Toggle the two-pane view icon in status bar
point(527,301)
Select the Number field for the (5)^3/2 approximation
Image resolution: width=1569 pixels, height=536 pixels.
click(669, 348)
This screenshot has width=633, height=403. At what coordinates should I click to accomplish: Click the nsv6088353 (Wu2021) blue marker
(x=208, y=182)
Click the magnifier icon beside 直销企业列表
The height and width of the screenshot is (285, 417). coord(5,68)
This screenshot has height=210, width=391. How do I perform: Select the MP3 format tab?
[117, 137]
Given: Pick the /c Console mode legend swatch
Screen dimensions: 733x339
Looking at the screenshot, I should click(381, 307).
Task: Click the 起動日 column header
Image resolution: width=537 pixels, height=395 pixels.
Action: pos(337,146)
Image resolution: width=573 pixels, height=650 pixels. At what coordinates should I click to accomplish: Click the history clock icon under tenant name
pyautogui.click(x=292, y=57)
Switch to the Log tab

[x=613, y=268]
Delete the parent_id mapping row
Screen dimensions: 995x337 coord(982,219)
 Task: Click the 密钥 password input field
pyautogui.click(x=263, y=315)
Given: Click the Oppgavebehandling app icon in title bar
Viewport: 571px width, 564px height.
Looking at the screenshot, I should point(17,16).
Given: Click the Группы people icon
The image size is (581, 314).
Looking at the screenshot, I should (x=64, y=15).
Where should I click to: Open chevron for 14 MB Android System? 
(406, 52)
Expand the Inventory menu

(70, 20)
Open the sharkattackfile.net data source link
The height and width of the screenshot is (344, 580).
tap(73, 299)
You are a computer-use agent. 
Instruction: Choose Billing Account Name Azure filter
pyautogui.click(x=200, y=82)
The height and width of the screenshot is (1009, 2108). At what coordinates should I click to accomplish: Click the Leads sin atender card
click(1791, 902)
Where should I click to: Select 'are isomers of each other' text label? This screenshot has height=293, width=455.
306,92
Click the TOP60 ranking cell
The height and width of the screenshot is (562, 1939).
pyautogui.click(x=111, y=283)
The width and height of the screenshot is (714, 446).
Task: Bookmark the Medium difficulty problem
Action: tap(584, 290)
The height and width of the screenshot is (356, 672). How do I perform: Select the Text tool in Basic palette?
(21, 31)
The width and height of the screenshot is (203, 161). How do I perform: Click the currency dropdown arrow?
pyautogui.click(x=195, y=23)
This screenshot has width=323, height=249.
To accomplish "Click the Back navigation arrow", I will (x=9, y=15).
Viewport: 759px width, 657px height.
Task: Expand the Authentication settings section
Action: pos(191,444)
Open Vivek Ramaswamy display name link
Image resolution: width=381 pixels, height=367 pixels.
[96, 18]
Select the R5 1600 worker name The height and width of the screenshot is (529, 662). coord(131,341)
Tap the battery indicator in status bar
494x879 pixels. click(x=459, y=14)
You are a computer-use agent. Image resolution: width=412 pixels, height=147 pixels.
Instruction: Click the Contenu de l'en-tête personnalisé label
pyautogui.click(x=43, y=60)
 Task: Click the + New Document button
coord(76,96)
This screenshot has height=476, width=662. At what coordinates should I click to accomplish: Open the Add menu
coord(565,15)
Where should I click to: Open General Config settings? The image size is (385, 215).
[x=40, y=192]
★ ★ ★
● **About this exercise**: Copy each line above where "computer" appears.

● **Task result**:
You are a computer-use agent. 
You are a computer-use agent. Image resolution: width=412 pixels, height=147 pixels.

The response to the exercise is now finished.